Nietzsche: Che cosa è aristocratico? 284

Vivere in un’indifferenza immensa ed orgogliosa : sempre al di là. – Avere e non avere, secondo il proprio arbitrio, le proprie emozioni, i propri pro e contro, degnarsi di scendere ad essi, per qualche ora; infocarli al pari dei cavalli, e spesso degli asini: – sapendo cioè approfittare della loro sciocchezza come si approfitta della loro focosità. Conservare a se stessi tutte le trecento superficialità; anche gli occhiali affumicati: giacché si dànno dei casi, nei quali nessuno deve legger nei nostri occhi, e tanto meno ancora nei nostri «buoni motivi ». Eleggere a nostro compagno inseparabile quel vizio birichino e giocondo, che si chiama cortesia.

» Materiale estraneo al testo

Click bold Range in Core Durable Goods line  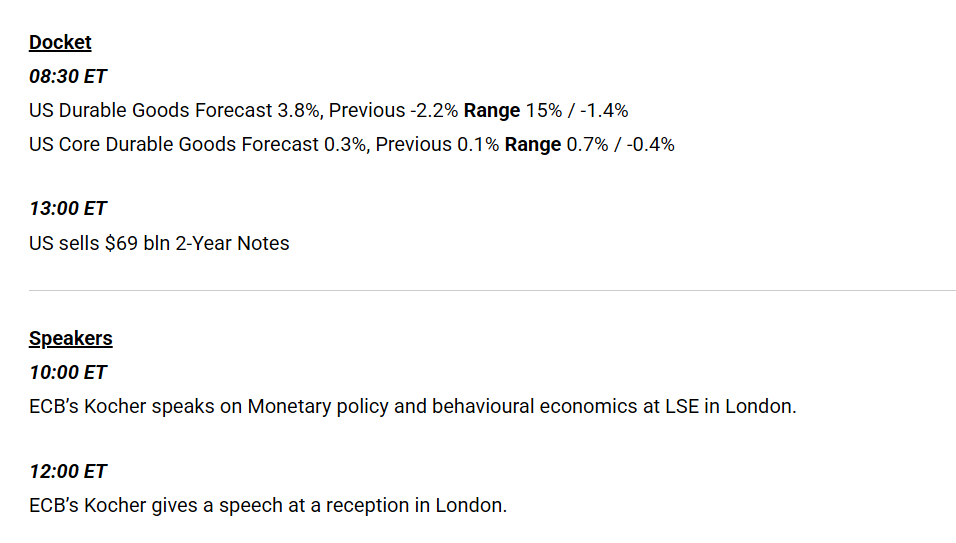tap(533, 144)
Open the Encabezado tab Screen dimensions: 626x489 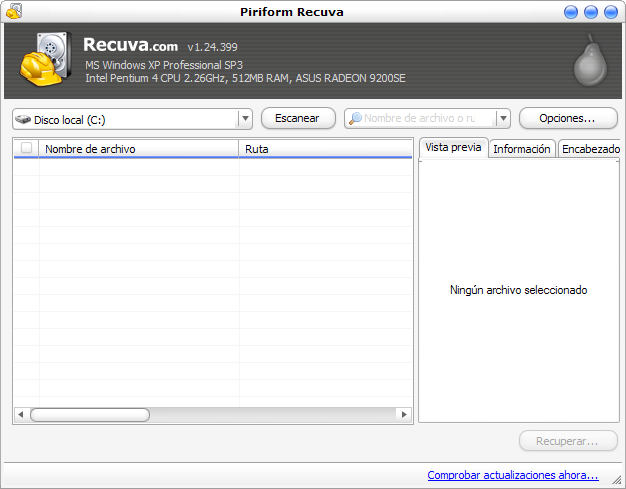(x=590, y=149)
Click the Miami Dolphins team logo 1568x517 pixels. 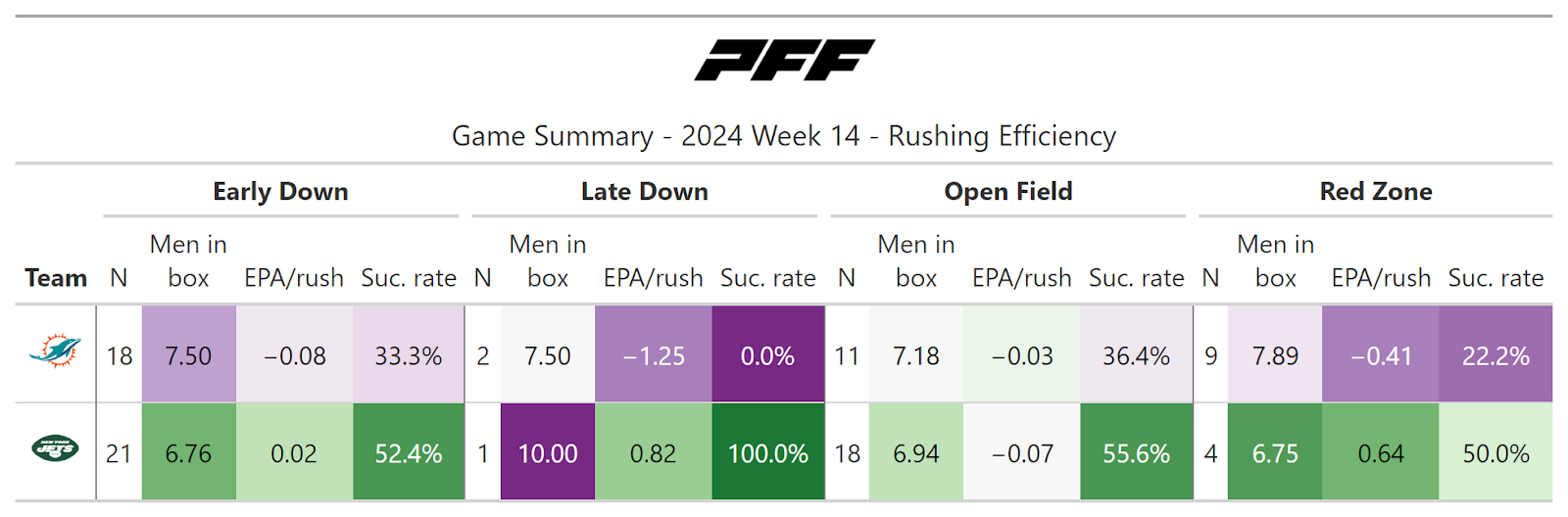coord(55,351)
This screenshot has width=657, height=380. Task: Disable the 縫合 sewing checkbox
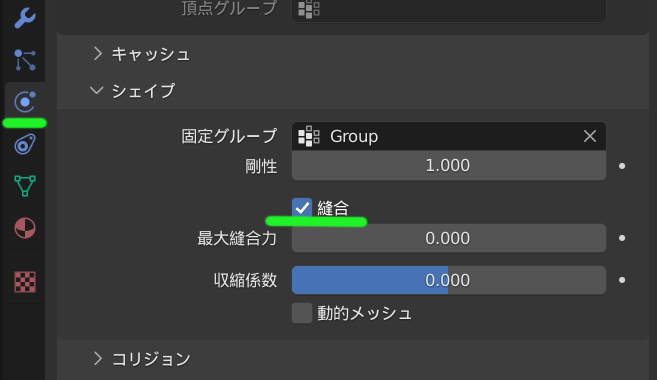point(302,208)
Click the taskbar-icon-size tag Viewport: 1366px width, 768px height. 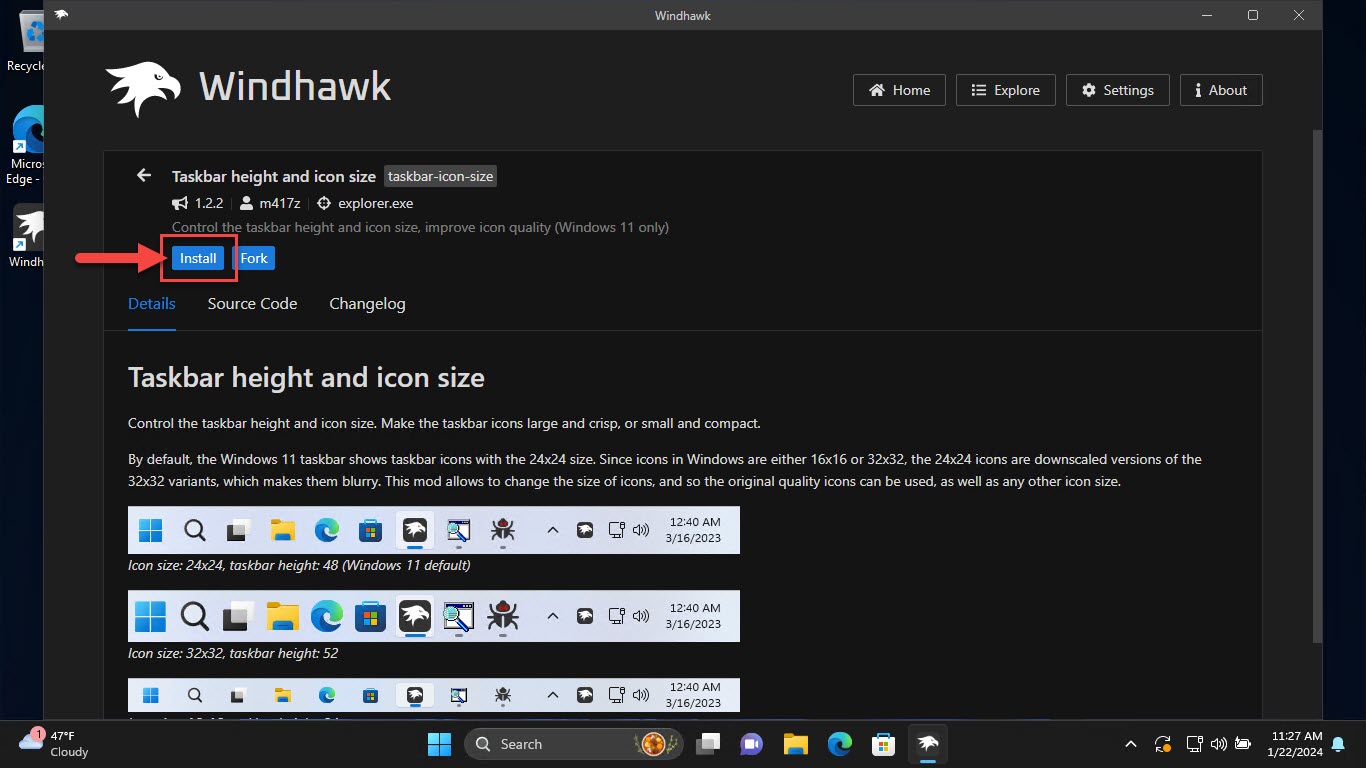tap(440, 176)
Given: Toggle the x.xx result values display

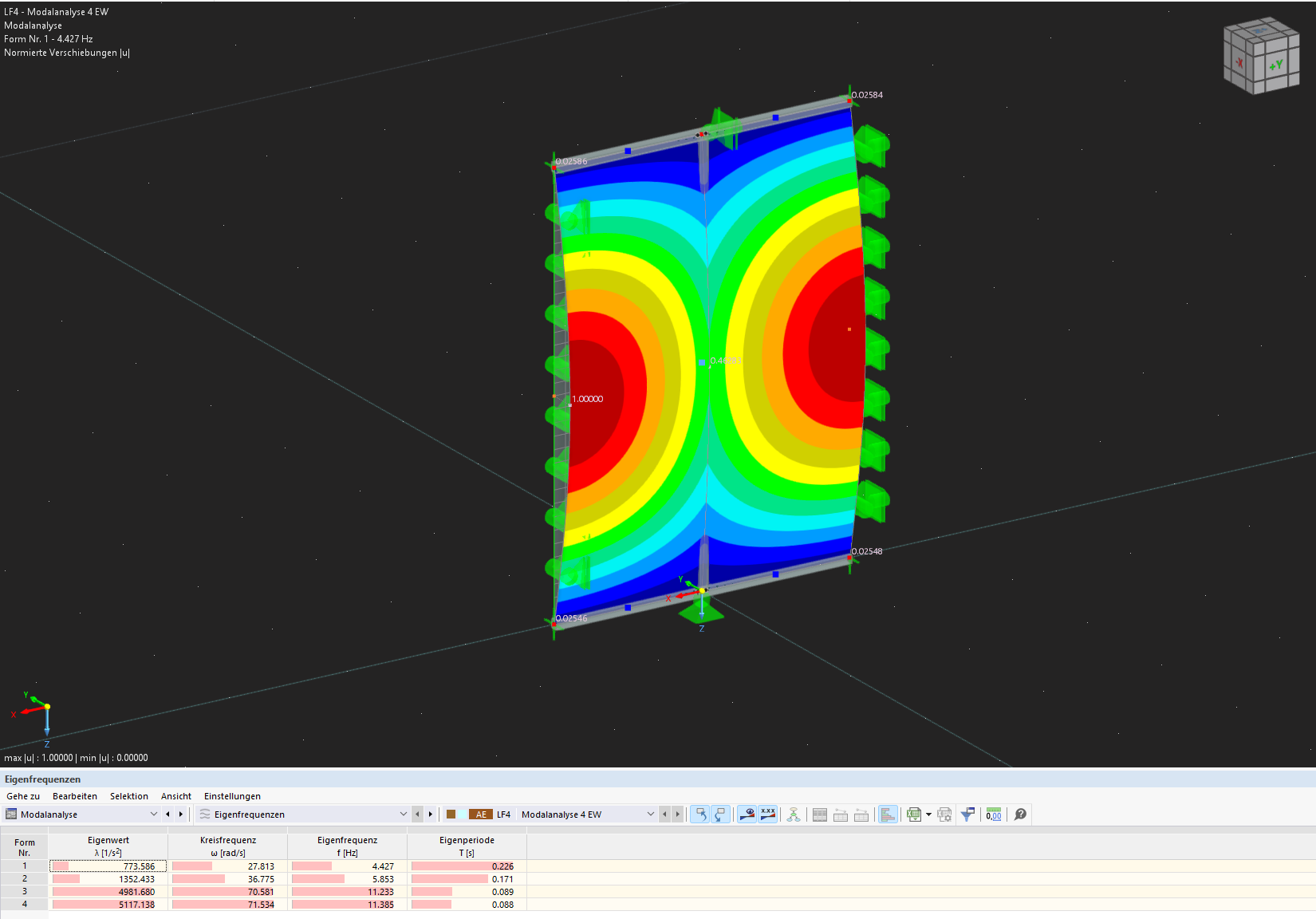Looking at the screenshot, I should (767, 814).
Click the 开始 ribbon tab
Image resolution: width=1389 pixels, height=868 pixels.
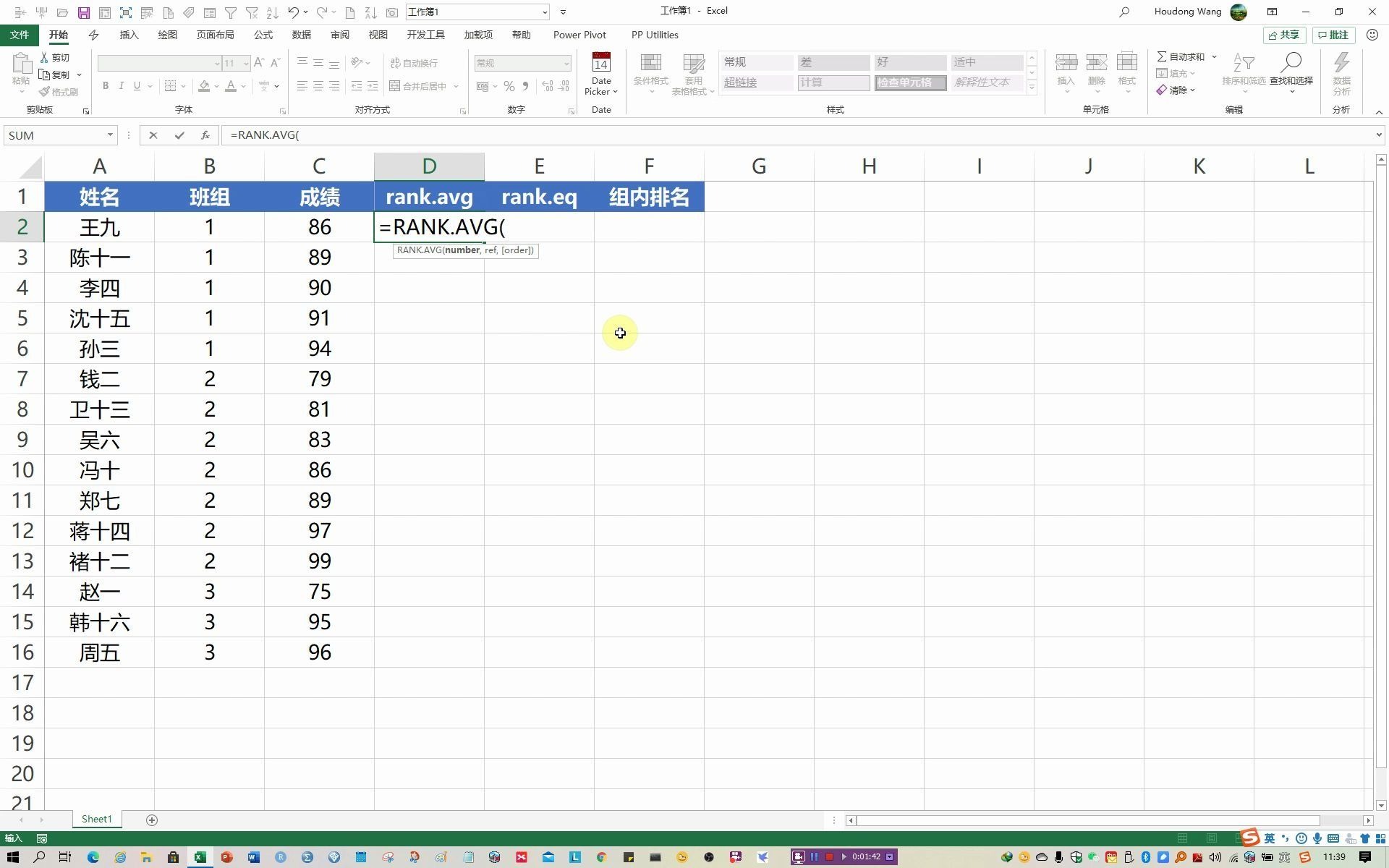click(x=57, y=35)
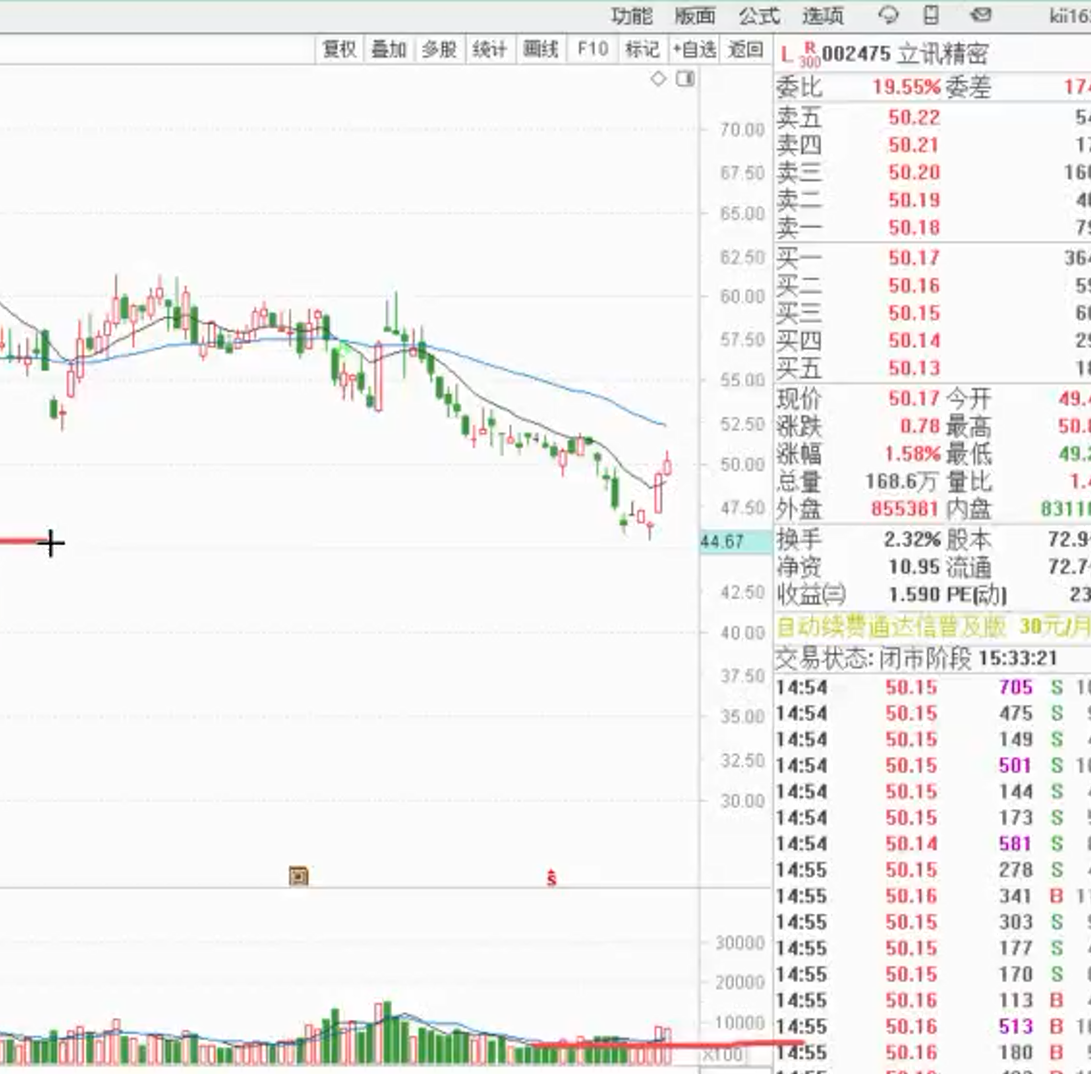Click the 叠加 overlay button
This screenshot has width=1091, height=1074.
pos(389,49)
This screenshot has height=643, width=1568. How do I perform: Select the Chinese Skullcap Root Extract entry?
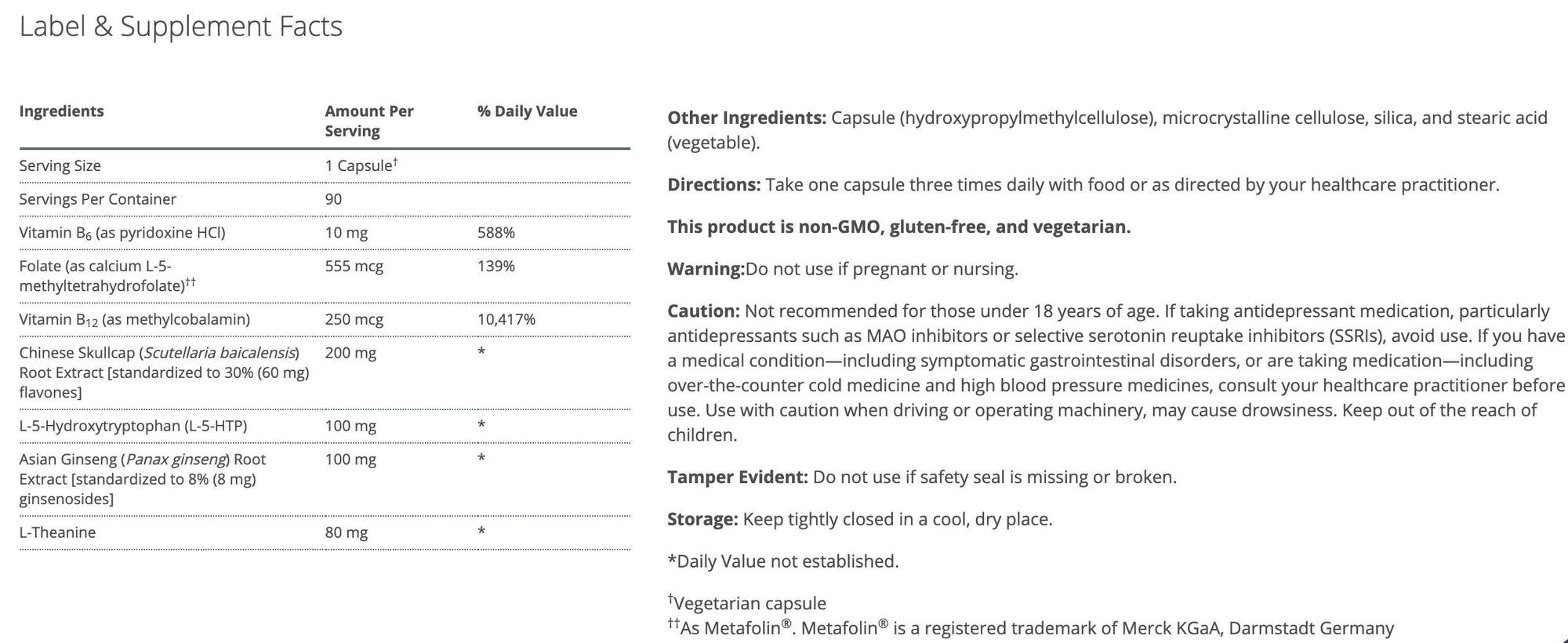pos(163,372)
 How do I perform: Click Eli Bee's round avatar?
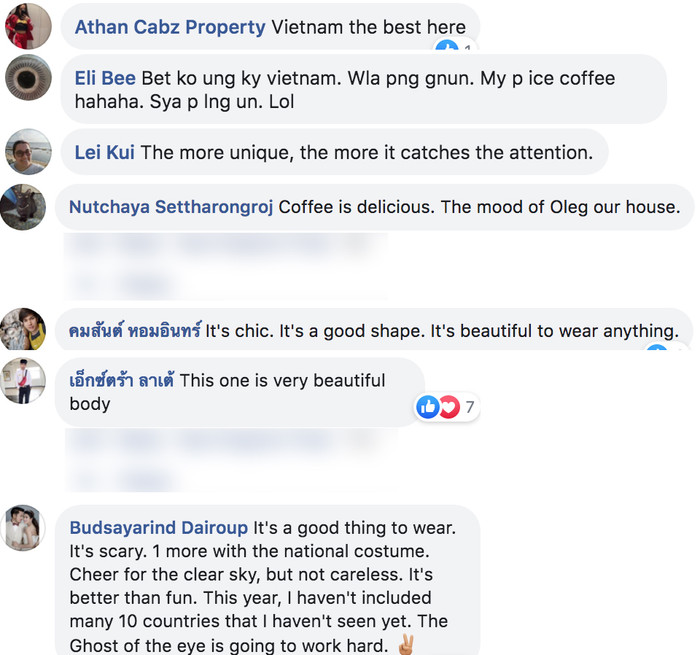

E restar padroni delle quattro virtù del coraggio, dell’avvedutezza, della compassione e della solitudine. Poiché la solitudine é per noi una virtù, in quanto propensione e bisogno di purezza, che indovina come dev’essere il contatto di uomo a uomo – « in società > – contatto inevitabilmente impuro. Ogni comunanza finisce col render in qualche modo, in qualche luogo, in qualche tempo « volgari ».